Panini and paradoxes: a Brixton café

How one independent business has held its own through thick and thin

Nuria Cremer-Vazquez
MA Mag

--

You are in London and you are in a café. It doesn’t really matter which café or where, because the chances are it has a faux-rustic aesthetic, plenty of plug sockets for everyone’s MacBooks and its defining feature is what kind of bread the smashed avocado is served on. If you are in Brixton, you are probably at Canova Hall, a sleek, glittering mecca for millennial brunchers. But if you look thirty yards across the road, you will see the unassuming San Marino café hugging the corner of the high street and the market and inviting you in.

A café with outdoor seating on the corner of two streets.
Image courtesy of San Marino on Facebook

With its unpretentious décor and its food served in eco-friendly cardboard dishes, you could be forgiven for not deeming the setting Instagram-worthy enough to get excited at first glance. You could not, however, be forgiven for looking at the display cabinet and not drooling instantly. Your eyes skim across everything from elaborate pasta salads and bulging panini to an array of Sicilian snacks for the sweet-toothed. There are cannoli, cakes and something that looks like the red lovechild of an éclair and a doughnut all posing tantalisingly for the customers.

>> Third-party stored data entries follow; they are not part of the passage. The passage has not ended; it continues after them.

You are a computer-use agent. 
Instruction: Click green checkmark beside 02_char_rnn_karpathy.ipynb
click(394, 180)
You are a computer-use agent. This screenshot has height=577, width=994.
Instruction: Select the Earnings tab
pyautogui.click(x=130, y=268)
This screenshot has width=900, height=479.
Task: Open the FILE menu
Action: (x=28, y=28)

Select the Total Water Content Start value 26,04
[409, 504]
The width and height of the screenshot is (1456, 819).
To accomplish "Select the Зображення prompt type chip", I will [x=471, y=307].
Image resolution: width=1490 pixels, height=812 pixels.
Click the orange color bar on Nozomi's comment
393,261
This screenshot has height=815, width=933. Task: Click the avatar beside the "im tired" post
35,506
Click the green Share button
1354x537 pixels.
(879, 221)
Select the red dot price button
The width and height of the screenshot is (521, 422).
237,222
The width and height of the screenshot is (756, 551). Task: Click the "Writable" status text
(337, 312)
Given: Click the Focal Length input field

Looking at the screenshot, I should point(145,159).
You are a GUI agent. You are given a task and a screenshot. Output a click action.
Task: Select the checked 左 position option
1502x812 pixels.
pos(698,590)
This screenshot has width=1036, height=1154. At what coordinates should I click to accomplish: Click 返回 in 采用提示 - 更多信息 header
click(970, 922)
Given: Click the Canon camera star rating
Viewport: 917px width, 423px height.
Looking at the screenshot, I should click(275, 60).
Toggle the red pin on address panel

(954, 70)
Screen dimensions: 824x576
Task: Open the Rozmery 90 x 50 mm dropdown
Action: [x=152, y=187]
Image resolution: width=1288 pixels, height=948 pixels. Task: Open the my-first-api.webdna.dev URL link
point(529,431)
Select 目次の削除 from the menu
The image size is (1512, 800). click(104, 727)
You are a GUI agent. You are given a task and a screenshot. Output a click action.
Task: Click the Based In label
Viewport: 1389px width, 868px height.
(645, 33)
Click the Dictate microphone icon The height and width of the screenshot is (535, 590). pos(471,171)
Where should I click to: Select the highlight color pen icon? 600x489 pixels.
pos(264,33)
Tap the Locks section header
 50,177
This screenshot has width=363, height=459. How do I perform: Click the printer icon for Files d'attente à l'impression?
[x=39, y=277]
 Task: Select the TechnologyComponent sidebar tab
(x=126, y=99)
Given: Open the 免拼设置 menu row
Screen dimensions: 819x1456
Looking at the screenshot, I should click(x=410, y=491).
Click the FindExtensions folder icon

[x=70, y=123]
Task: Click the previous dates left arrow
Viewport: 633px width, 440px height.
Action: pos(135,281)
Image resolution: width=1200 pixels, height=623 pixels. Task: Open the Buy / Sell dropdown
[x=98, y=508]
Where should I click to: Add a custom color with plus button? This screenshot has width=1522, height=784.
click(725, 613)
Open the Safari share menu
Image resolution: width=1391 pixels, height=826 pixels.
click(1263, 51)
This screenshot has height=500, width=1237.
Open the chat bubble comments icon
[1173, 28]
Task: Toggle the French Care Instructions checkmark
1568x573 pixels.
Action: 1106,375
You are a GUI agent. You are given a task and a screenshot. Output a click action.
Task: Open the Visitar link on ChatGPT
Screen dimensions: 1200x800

The hot menu is equally eclectic, but in a different way. Despite priding itself on its Italian roots, San Marino can serve you up a full English just as easily as a vegan or halal meal, and, as Mario Schifano (the owner of the business) tells me, the most popular option is his coriander chicken which, of course, can be served with a Venetian bread. I order my breakfast from Dorina, the manager, whose granddaughter is Mario’s goddaughter, and am served my latte made by the barista, his nephew.

Three flatbreads stuffed with chicken, coriander and red onion.
Image courtesy of San Marino on Instagram

Brixton has undergone gargantuan change in San Marino’s lifetime. Local novelist Alex Wheatle has claimed that “Brixton is losing its identity”, because what used to be an area bustling with neighbouring independent businesses largely belonging to the Caribbean community has been hit hard by the influx of big chains and the middle classes. San Marino’s existence has run parallel to this gentrification, but not as part of it. Himself born and bred in Brixton as the son of Sicilian immigrants — whose portraits hang modestly on the wall — Mario founded the café in 1993 and is now the only remaining independent on the high street. “We’re trying to beat the big corporates, the Prets, the Starbucks, the Costas of the world… It’s a battle against those guys”, he tells me as we sit in his establishment just a stone’s throw from Pret A Manger.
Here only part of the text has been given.